Depreciation is added because the asset was used during the year.
Capital items are excluded because they belong to financial position, not yearly performance.
Once you see the purpose, the rules stop feeling random.
Quick Revision Table
| Item | What to do |
|---|---|
| Opening cash balance | Do not show in Income and Expenditure Account |
| Closing cash balance | Do not show in Income and Expenditure Account |
| Subscription received | Adjust to current year’s subscription income |
| Outstanding income at end | Add to income |
| Income received in advance at end | Deduct from income |
| Expense outstanding at end | Add to expense |
| Expense prepaid at end | Deduct from expense |
| Purchase of fixed asset | Show in Balance Sheet |
| Depreciation | Show as expenditure |
| Specific fund donation | Add to that fund, unless instructed otherwise |
| General revenue income | Credit side |
| General revenue expense | Debit side |
Keep this table beside you while practising a few sums.

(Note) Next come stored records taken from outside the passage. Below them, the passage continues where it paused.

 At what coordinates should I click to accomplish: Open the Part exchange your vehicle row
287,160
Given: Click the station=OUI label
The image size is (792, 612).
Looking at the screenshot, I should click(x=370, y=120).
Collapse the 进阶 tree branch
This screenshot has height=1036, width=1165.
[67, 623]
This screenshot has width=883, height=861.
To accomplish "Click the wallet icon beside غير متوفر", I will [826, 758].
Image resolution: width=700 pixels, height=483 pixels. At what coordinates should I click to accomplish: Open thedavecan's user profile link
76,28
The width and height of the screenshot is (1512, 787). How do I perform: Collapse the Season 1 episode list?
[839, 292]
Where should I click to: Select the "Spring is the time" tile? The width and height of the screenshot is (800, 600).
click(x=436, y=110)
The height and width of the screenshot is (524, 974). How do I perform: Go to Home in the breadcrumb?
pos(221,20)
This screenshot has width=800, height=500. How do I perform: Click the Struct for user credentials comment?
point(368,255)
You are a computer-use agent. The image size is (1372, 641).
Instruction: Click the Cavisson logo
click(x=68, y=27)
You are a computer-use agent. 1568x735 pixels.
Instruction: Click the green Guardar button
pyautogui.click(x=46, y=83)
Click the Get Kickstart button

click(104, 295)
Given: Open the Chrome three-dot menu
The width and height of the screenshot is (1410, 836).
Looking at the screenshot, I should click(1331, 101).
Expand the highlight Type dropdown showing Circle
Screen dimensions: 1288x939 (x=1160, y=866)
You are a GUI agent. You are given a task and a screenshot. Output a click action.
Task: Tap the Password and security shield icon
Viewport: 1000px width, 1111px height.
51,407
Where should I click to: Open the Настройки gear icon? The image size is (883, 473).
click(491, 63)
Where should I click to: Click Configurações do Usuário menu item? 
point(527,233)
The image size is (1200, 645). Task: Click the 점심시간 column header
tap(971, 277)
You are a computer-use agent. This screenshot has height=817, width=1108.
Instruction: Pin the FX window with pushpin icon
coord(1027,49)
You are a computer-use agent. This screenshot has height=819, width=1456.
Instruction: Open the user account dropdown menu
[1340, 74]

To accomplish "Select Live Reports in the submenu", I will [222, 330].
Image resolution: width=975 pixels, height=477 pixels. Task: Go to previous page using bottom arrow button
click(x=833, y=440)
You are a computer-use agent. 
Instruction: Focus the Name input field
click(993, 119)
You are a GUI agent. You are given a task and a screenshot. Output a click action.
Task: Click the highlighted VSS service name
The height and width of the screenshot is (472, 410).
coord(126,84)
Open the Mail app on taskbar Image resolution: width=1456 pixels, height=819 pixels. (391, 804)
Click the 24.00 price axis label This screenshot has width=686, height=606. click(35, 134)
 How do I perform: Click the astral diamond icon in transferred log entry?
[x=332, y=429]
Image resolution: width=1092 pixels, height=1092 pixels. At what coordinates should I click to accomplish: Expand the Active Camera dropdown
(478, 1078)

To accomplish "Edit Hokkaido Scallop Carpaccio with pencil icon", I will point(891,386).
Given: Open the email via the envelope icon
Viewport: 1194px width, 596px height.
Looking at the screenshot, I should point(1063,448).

After three or four questions, the pattern becomes familiar.
Frequently Asked Questions
What is the first step in preparing an Income and Expenditure Account?
Start by separating revenue items from capital items in the Receipts and Payments Account. Only revenue income and revenue expenses of the current year are used in the Income and Expenditure Account.
Why is opening cash balance not shown in the Income and Expenditure Account?
Opening cash balance is a cash position, not income of the current year. It belongs to the Receipts and Payments Account and the Balance Sheet.
Why is closing cash balance not shown in the Income and Expenditure Account?
Closing cash balance shows how much cash or bank balance is left at the end of the year. It does not tell us the surplus or deficit for the year, so it is not shown in the Income and Expenditure Account.
How do I adjust subscriptions?
Take subscriptions received during the year, add outstanding subscription at the end, add advance subscription at the beginning, deduct outstanding subscription at the beginning, and deduct advance subscription at the end. The result is subscription income for the current year.
Is purchase of furniture shown as expenditure?
No. Purchase of furniture is a capital payment. It is shown as an asset in the Balance Sheet. If depreciation on furniture is given, only depreciation is shown as expenditure.
Where is depreciation shown?
Depreciation is shown on the debit side of the Income and Expenditure Account. It is also deducted from the value of the related asset in the Balance Sheet.
What is the difference between surplus and deficit?
Surplus means income is more than expenditure. Deficit means expenditure is more than income.
Are donations always income?
No. General donations may be treated as income, but donations for a specific purpose, such as building fund or prize fund, are usually added to that fund in the Balance Sheet. Always follow the wording of the question.
Why do we prepare working notes?
Working notes help you adjust items correctly before writing the final account. They are especially useful for subscriptions, salaries, consumable items, depreciation, and special funds.
What is the easiest way to avoid mistakes in this chapter?
Do not copy items blindly. For each item, ask whether it is revenue or capital, whether it belongs to the current year, and whether any adjustment is needed.